On the one hand, riches are a blessing from the hand of God (e.g., patriarchs, Mosaic covenant, Proverbs, Kings).  But on the other hand, there is almost nothing that puts you in more spiritual danger than money (“How difficult it will be for those who have wealth to enter the kingdom of God!” is how Jesus puts it in Mark 10:23).

On the one hand, Jesus and the prophets have very little positive to say about the rich and sympathize more with the poor.  On the other hand, God put the first man and woman in a paradise of plenty, and the vision of the new heavens and the new earth is a vision of opulence, feasting, and prosperity.

And then you have the famous “middle class” passage: “Remove far from me falsehood and lying; give me neither poverty nor riches; feed me with the food that is needful for me, lest I be full and deny you and say, ‘Who is the Lord?’ or lest I be poor and steal and profane the name of my God” (Proverbs 30:5-6).  It is impossible to give a one sentence summary of the Bible’s perspective on money.

But it is possible to give a one sentence summary on what God thinks about loving money.  The love of money is a very, very bad thing.  “No one can serve two masters, for either he will hate the one and love the other, or he will be devoted to the one and despise the other.

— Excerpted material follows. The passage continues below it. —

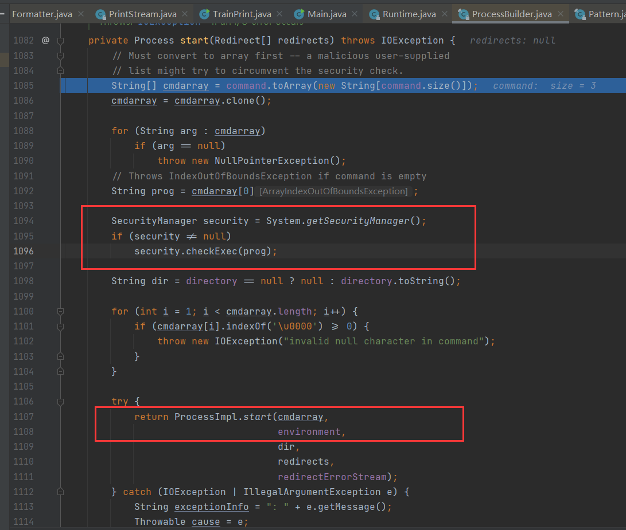Screen dimensions: 626x530
Task: Collapse the catch block fold marker at line 1112
Action: (x=60, y=492)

You cannot serve God and money” (Matt. 6:24).  “For the love of money is a root of all kinds of evils. It is through this craving that some have wandered away from the faith and pierced themselves with many pangs” (1 Tim. 6:10).  “Keep yourself free from the love of money” (Hebrews 13:5).  Read Ecclesiastes sometime and you’ll see that the love of money does not satisfy, compromises our integrity, produces worry, ruins relationships, provides no lasting security, and does nothing to accomplish anything good for us in eternity.  When we are greedy, it is bad for others and worse for ourselves.

The opposite of the love of money is generosity.  Instead of hoarding our money, we hand it over.  Instead of building bigger barns, we nurture bigger hearts.  Instead of looking to take, we seek to give.  We who have been given everything—life, food, family, freedom, new birth, forgiveness, redemption, the Holy Spirit, the promise of an unimaginable inheritance—surely ought to give something to those who need our help.  Gospel people know that to whom much is given, much is expected.